-------- Data for analysis

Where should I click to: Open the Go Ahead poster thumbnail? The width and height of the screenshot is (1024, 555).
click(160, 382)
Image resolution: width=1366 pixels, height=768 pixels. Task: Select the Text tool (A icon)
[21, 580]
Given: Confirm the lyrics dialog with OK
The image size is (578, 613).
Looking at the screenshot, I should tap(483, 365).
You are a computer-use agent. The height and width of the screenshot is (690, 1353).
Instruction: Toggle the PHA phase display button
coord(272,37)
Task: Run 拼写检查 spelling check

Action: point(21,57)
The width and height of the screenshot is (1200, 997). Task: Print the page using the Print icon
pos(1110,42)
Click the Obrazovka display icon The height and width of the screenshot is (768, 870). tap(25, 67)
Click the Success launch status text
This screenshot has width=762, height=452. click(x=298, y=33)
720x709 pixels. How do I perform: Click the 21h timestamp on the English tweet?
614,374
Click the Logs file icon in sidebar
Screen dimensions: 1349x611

----------------

Task » Nothing in the entries above should differ when you return them in full.

The answer »
Where should I click to: Open the Go Ahead poster thumbnail? The width and height of the screenshot is (1024, 555).
click(160, 382)
Image resolution: width=1366 pixels, height=768 pixels. Task: Select the Text tool (A icon)
[21, 580]
Given: Confirm the lyrics dialog with OK
The image size is (578, 613).
Looking at the screenshot, I should tap(483, 365).
You are a computer-use agent. The height and width of the screenshot is (690, 1353).
Instruction: Toggle the PHA phase display button
coord(272,37)
Task: Run 拼写检查 spelling check

Action: point(21,57)
The width and height of the screenshot is (1200, 997). Task: Print the page using the Print icon
pos(1110,42)
Click the Obrazovka display icon The height and width of the screenshot is (768, 870). tap(25, 67)
Click the Success launch status text
This screenshot has width=762, height=452. click(x=298, y=33)
720x709 pixels. How do I perform: Click the 21h timestamp on the English tweet?
614,374
Click the Logs file icon in sidebar
Screen dimensions: 1349x611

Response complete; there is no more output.